Excerpted text:
>>
Thursday, October 19, 2006

THE SOUTH AFRICAN QUEEN !

The South African queen
By Sean Coughlan BBC News Magazine.

How a beauty queen was helped by Nelson Mandela to catch up on her lost education. The story of Peggy Sue Khumalo and a changing South Africa.
When beauty queens are crowned, what are they going to take away as a prize?
Peggy Sue Khumalo, winner of Miss South Africa, had a steely certainty about what she wanted: the university education that she'd been denied.
Unconventional perhaps. But Peggy Sue, who grew up in the grinding unfairness of apartheid, has spent a lifetime defying other people's stereotypes.
Blocked ambition
"I was born in a very rural setting in KwaZulu Natal. My mum didn't have an education, not because she wanted it that way but because of apartheid, she wasn't afforded an opportunity," says Peggy Sue, speaking in the City of London where she now works as a banker.
"All her life she was a domestic worker or maid. All she did was look after people, look after other people's children and serve them."
But her mother was determined that Peggy Sue should have a better chance in life.
"The little money she had she spent on my education, buying me a school uniform, sending me to school. I drew my motivation from her struggle," says Peggy Sue.
There were also political struggles taking place outside the classroom ­ and in 1990, the year that she finished high school, Nelson Mandela was released from prison. This didn't mean any instant changes.
"I wanted to be a lawyer, I wanted to defend people when someone had done wrong to them," she says. "But it was a far-fetched dream. We couldn't afford it and that was hard to accept."
Serious smiles
Instead of becoming a lawyer, she was trapped in a series of menial jobs and without any prospect of a professional career, Peggy Sue needed to find another way out.
Her escape route was a local beauty contest.
But when she entered - in a competition with furniture as a first prize - her mother was refused time off to attend the contest, which infuriated Peggy Sue.
"I was even more driven, I've got to win this - I've got to get my mum out of this environment, where people can dictate what she can and cannot do."
She won and in 1996 she became a contestant in the Miss South Africa competition.
From the outside, this beauty show might have seemed to be about glamour, glitz and small-talk. But for Peggy Sue it was an intensely serious opportunity.
Living with her mother, in the house where her mother worked, she couldn't afford to lose.
"I thought this is my moment now - no-one is going to take it away," she says.
Miss university
It proved a successful night for her in a way that she hadn't anticipated.

After putting on the winner's sash she had a phone call from Nelson Mandela, now the country's president, who had been watching the show on television. He wanted Peggy Sue and her mother to pay him a visit the next day in Pretoria.
"If there's anything I can do to make your year a success, let me know," Mandela told the newly-crowned beauty queen.
While some beauty queens wanted to "pop champagne bottles, cut ribbons, look pretty and find a rich man - that wasn't my plan", she says.
Her ambition wasn't so much Miss Universe as not to miss university - and she asked the president to help her find a way into higher education.
<<
What to do: Resume the article about Peggy Sue Khumalo, picking up right after its final sentence.

Given material:
>>
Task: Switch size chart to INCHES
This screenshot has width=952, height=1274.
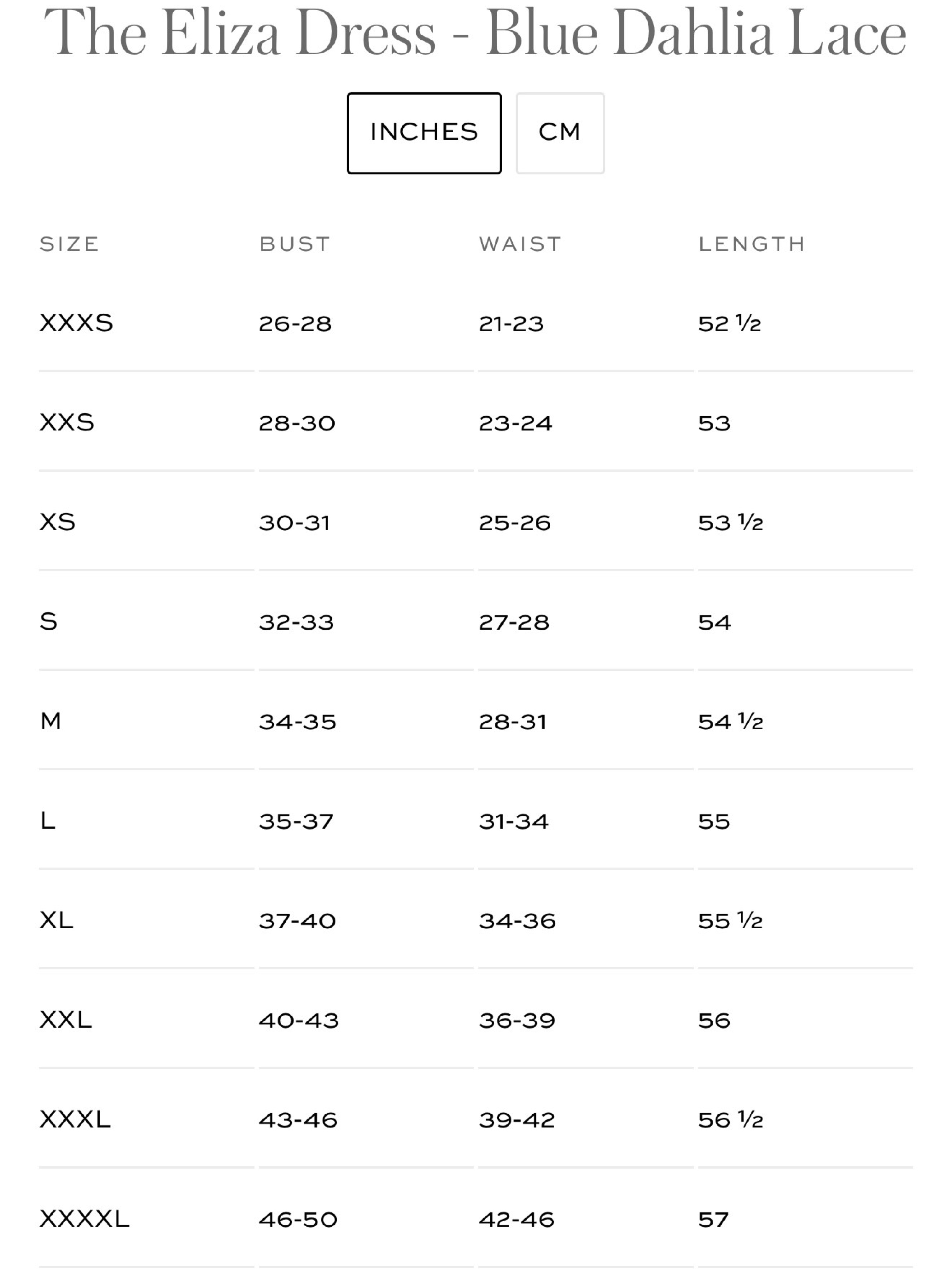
<<
Response for this exercise:
"He's very passionate about education," she says - and Mandela arranged for the Investec investment bank to sponsor Peggy Sue to go to university.
Mandela had great faith in British universities and he guided her towards Manchester, where she graduated in 2004 with a MSc degree in economics.

Peggy Sue must have been an exotic undergraduate. While the other students had just finished their A-levels, she had just come fourth in Miss World.
And whenever she went home for her holidays, she went to see her famous mentor, Nelson Mandela.
"He was with me every step of the way, encouraging me when it was difficult. He remains a very humble, genuine person - and he told me never to forget where I came from.
"He's a moral image for South Africa - it's about being valued and having principles."
Having grown up in a rural area where people still used candle-light, Peggy Sue is now working in an investment bank among the flickering computer screens of the City of London.

But she remains deeply influenced by her own struggle ­ and the tough years faced by her mother. South Africa 'has tough challenges ahead' Next month she is moving back home, where she hopes to use her skills to help the modern South Africa. Peggy Sue is already involved in supporting projects ­ including the Starfish charity, which supports HIV/Aids orphans - and she has set up a scholarship to help young women through university.

And as part of the changing identity of South Africa, she is also using her Zulu name, as Nonhlanhla Peggy Sue Khumalo. She has no illusions about the scale of the problems facing her country - highlighting crime, unemployment, lack of skills and HIV/Aids as among the biggest issues. "I've witnessed so many people lose their lives through HIV and Aids, we've all got a moral obligation to do something about it. It's gone beyond a crisis - it's now an emergency."
And she warns about the poverty still blighting rural South Africa, where people are "still living hand to mouth", where lives have changed little since the end of apartheid.

But she is resolutely optimistic about the capacity for progress. "Ordinary women who have made a difference for their communities, they are the people who inspire me."
BBC NEWS REPORT.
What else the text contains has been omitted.